Could Bitcoin mean the end of surveillance capitalism?

Last year, Shoshana Zuboff, a Harvard economist, told us that we were living in The Age of Surveillance Capitalism — the title of her influential book. Its subtitle was The Fight for a Human Future at the New Frontier of Power. Her complaint was about how big tech businesses sell behavioural data collected from their users in return for their ‘free’ services.

Zuboff says that the tech companies pay nothing for our data but make their fortunes by analysing and selling it — in the great capitalist tradition of “taking things that live outside the market sphere and declaring their new life as market commodities.”

In the same interview with The Guardian, she says that “once we searched Google, but now Google searches us.

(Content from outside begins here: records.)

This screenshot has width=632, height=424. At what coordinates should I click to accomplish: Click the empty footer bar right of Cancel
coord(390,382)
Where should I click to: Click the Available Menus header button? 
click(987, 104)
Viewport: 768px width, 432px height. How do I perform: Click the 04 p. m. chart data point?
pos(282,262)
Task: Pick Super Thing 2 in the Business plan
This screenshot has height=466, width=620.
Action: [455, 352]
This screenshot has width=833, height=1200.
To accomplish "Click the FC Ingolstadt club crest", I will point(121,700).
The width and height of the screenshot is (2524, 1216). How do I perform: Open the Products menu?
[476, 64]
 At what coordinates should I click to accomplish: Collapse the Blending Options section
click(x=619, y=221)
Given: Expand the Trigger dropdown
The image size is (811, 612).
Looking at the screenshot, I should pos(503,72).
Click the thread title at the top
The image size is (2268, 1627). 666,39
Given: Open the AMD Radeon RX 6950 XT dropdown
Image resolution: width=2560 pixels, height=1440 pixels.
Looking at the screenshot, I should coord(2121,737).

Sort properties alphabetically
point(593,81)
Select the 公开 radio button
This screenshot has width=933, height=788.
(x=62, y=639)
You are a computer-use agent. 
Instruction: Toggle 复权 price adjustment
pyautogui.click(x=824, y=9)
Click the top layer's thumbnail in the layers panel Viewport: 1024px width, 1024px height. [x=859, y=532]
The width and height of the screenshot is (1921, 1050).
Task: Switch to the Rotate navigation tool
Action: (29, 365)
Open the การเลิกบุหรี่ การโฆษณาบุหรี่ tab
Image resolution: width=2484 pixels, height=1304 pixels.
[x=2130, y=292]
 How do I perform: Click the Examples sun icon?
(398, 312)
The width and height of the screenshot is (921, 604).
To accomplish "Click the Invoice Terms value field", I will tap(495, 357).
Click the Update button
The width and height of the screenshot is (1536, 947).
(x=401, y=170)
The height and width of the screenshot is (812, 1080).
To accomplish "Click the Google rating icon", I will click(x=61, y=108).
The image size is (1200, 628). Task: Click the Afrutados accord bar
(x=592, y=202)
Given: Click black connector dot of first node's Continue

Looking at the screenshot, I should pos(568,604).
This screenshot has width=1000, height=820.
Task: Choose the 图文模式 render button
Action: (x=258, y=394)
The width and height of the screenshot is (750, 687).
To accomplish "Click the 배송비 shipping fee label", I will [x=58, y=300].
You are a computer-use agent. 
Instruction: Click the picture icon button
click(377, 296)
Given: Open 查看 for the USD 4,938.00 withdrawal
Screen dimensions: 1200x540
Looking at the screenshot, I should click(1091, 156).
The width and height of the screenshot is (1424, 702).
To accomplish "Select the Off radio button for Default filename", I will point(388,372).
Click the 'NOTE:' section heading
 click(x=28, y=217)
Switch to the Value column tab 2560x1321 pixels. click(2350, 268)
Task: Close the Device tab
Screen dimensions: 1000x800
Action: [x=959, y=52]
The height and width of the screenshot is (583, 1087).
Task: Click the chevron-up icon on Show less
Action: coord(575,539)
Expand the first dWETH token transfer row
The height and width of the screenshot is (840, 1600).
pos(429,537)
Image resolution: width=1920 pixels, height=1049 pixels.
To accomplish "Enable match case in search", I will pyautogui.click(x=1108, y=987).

Once we thought of digital services as free, but now surveillance capitalists think of us as free.” It’s a powerful argument, and Zuboff is not the first to make this kind of point.

So could Bitcoin ‘fix’ surveillance capitalism? Well, maybe. By making possible small peer-to-peer transactions, it allows the monetization of things that weren’t big enough to be worth anything in the past, unless aggregated into huge numbers by the surveillance capitalists. What value could be put on my ‘liking’ your tweet? Until now, nothing to me, but something to a business that make me a data point in its monitoring of the kind of things I ‘like’ or the kind of people that have ‘liked’ that tweet.

Already Twetch has established a Twitter-like social media platform on which individual interactions have a value, not to some big business but to the individuals themselves. You’re not going to make a fortune (at least not until the BSV ecosystem brings a much larger population to its apps), but the principle of being rewarded for your contributions may be one that quickly feels natural and then almost like a right that we should always have had. We may start to wonder why we never noticed that we didn’t have it. After all, this isn’t just “data”: it’s our creativity, our human thoughts and feelings. As Zuboff’s subtitle puts it, this is a “fight for a human future.”

One of the most eloquent advocates of the idea of reclaiming the value that we have given the tech giants is Jaron Lanier, whose books talk about the ‘Siren servers’ (named after the Sirens in Greek mythology, beautiful creatures, half woman, half bird, whose singing lured sailors to their deaths). Lanier means that the big data-collecting platforms — not just Google and Facebook but also, in different ways, Instagram, Twitter, Foursquare, Amazon, Medium and others — all exert a perilous attraction, maybe even addiction, that draws us to them, to our cost.

Facebook has suffered data crises, raising awareness about the way in which the surveillance economy works. If you’re inclined to think that Facebook’s problems have been overblown, take a look at The Great Hack, a timely Netflix documentary about Cambridge Analytica and its impact on the election of Donald Trump, the Brexit referendum and other elections around the world.

Even with the evidence in front of us, it’s still easy to dismiss worries about our personal data by thinking “I have nothing to hide.” If you take the time to enjoy Zuboff’s brilliant, readable (but long) book, you’ll find it harder to shrug off concerns that you are being exploited.

‘Digital native’ used to be a phrase with which older people flattered those who were younger and more tech-savvy than they were. But Zuboff has given it a new and more sinister meaning. Today’s natives are being exploited by the tech giants in the same way that native peoples were exploited by colonists, taking from them without asking, commodities that they had never previously thought to own or sell.

Once we realise our data has value, the next step is to find how Bitcoin allows us to fight back, to reclaim the rewards we could be earning for our communications, creativity and humanity. Look out for a new ecosystem of BSV-powered services that offer the chance to do just that.